Vince Cable announces plans to resign as Liberal Democrat leader

GettyWaving goodbye? Vince Cable announces his planned departure.
  • Vince Cable announces that he will resign as Liberal Democrat leader once Brexit “is resolved”.
  • His announcement confirms a story first reported by Business Insider in August.
  • Cable plans to change Lib Dem leadership rules to allow his successor to be a non-MP.
  • Non-party members will also be allowed to take part in the upcoming leadership election.

LONDON – Vince Cable has announced that he will stand down as Liberal Democrat leader once Brexit “is resolved” confirming a story first reported by Business Insider last month.

Cable used a speech in central London to announce that he will make way for a successor, after changes to Lib Dem rules that will allow his successor to be a non-MP, expected to take place next year.

“Once Brexit is resolved or stopped and if the new rules are agreed, that will be the time to conduct a leadership contest under the new rules,” he said, adding that he didn’t want to “outlast Robert Mugabe” as leader.

Non-party members will be allowed to take part in the election in a bid to transform the party into what Cable called a “movement for moderates.”

He said the party shouldn’t be worried about entryism from political extremists, adding that “you can’t be scared of opening the window lest a few flies get in.”

However, he refused to set an “artificial timeline” for his departure.

“I am doing what I think is professional in setting out a series of tasks for the party to be dealt with,” he said.

“They may be dealt with sooner and quickly or a longer period. I can’t control that. It’s the right thing to set out a specific set of tasks and objectives [but] I don’t want to create an artificial timeline.”

The former Business Secretary took over from Tim Farron as Lib Dem leader in July 2017 with a promise to rebuild the party’s fortunes following the collapse in their support after joining in coalition with the Conservatives.

However, despite some improved performance in local elections this year and despite the party’s distinctive strong pro-EU position, Cable has failed to trigger a significant bump in the opinion polls for the party.

Sources close to Cable initially dismissed suggestions that he planned to resign when first put to them by Business Insider at the start of August.

However, multiple Lib Dem sources confirmed to BI that he planned to make a major announcement on the future of his leadership at the start of September.

Reaching across the divide

Cable’s also confirmed that that he sees the party’s future as stretching beyond the boundaries of traditional party politics.

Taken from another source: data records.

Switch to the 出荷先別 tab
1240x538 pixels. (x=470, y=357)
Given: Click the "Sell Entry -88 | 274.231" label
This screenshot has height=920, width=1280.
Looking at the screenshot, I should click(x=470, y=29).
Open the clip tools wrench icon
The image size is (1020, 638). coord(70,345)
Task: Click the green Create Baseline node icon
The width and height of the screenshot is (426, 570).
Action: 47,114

As BI reported this week, Cable and other senior Lib Dems have been in discussions with pro-EU MPs in both the Conservative and Labour parties in an attempt to form a new centrist alliance inside parliament.

One leading party grandee told BI that they expected the new alliance to form within “the next six months.”

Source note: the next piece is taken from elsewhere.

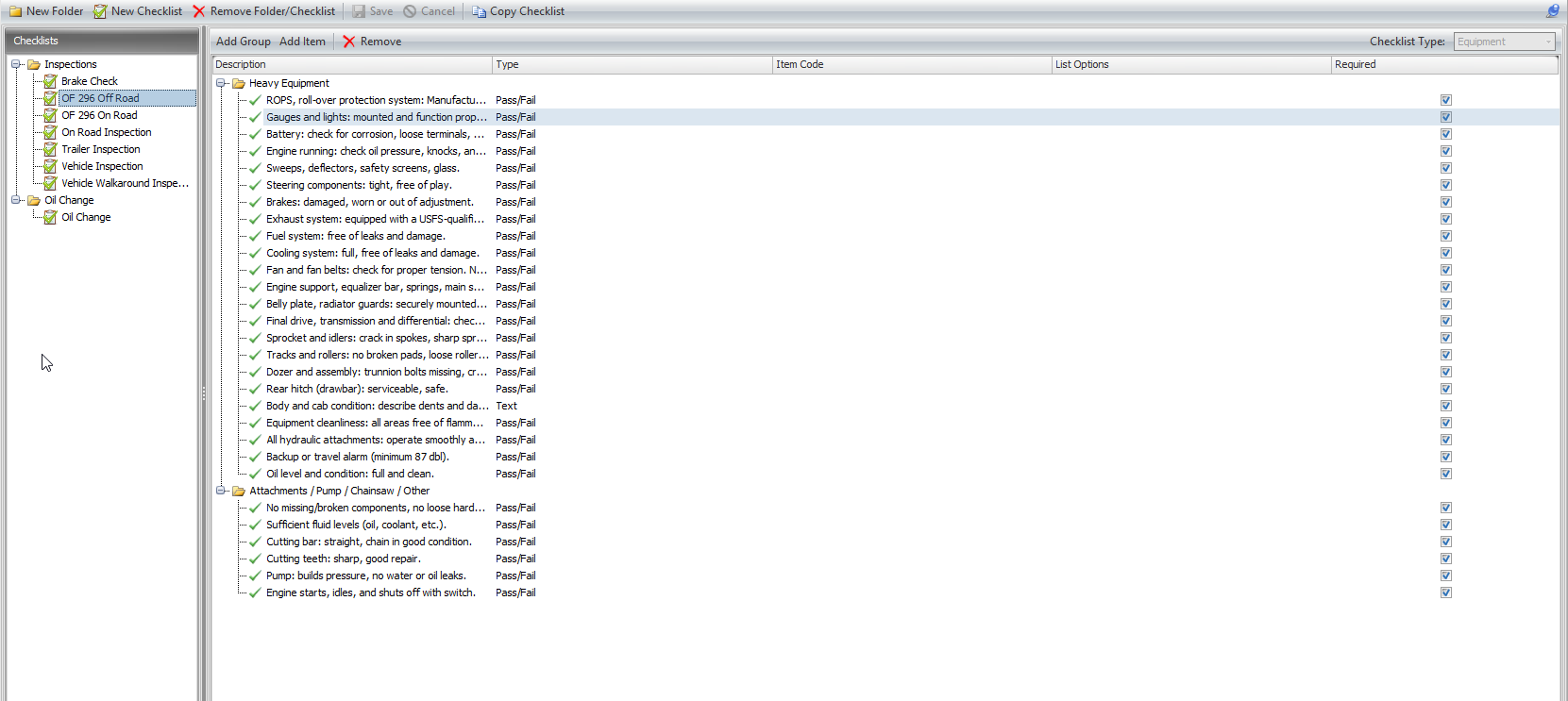Click the New Checklist icon
This screenshot has width=1568, height=701.
100,11
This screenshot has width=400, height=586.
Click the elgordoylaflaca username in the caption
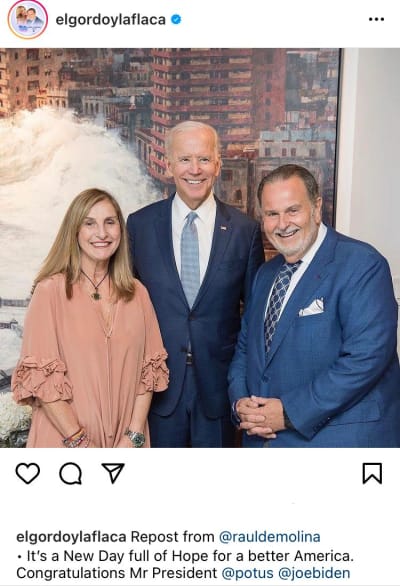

Cable acknowledged that “the Lib Dems might not be the only centrist force in UK politics” and admitted that he had “met with a few people” trying to set up new parties. He predicted that Labour and Tory MPs will quit their party and said the Lib Dems are “open to working together with people from other parties.”

“We do collaborate in the anti-Brexit group and there are very good working relations there with quite a lot of Labour people and some Tories,” Cable told BI.

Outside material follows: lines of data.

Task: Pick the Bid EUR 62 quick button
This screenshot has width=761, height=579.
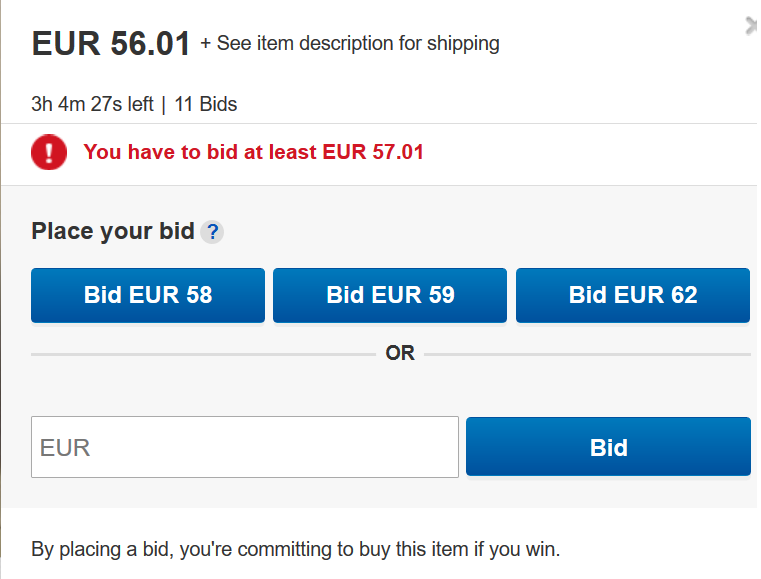Action: click(x=633, y=295)
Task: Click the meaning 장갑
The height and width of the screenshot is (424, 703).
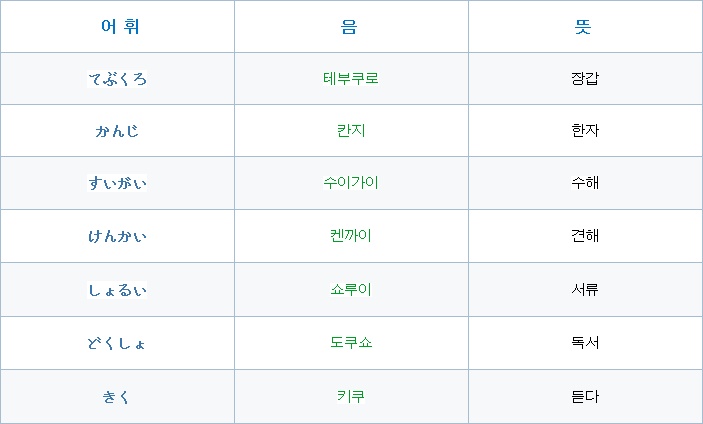Action: (x=585, y=78)
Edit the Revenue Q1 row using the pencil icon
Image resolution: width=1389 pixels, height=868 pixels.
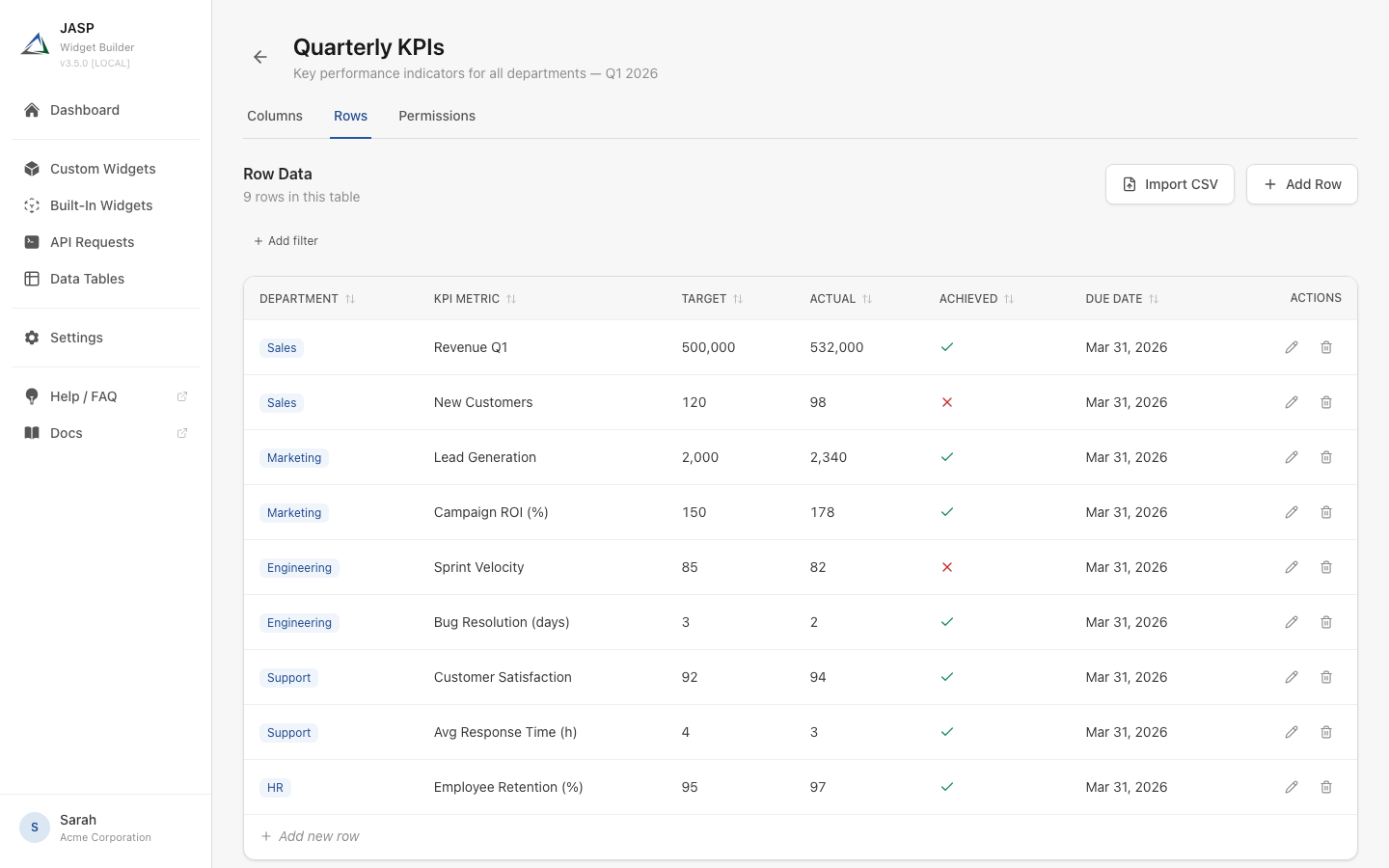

“I don’t see why that process can’t extend much more widely.,”

A senior Lib Dem source told BI this week that they are actively involved in discussions with MPs from other parties, and said they expected this process to take place in early 2019 and coincide with either another Brexit referendum or a general election.

“The most likely outcome is that we have a parliamentary stalemate, in that there’s no majority for any sort of Brexit. Parliament will turn around to the people and ask them for help,” they said.

“You have a referendum or a general election and in the case of the former, you’d have people arguing to remain in the EU standing together on platforms. But the latter, an election, would bring about that moment even faster.

“Neither the Tories or Labour can produce a manifesto on Europe without breaking themselves up. So in a general election, there would be a break-up… Will the Lib Dems essential to that process when it happens? Absolutely.”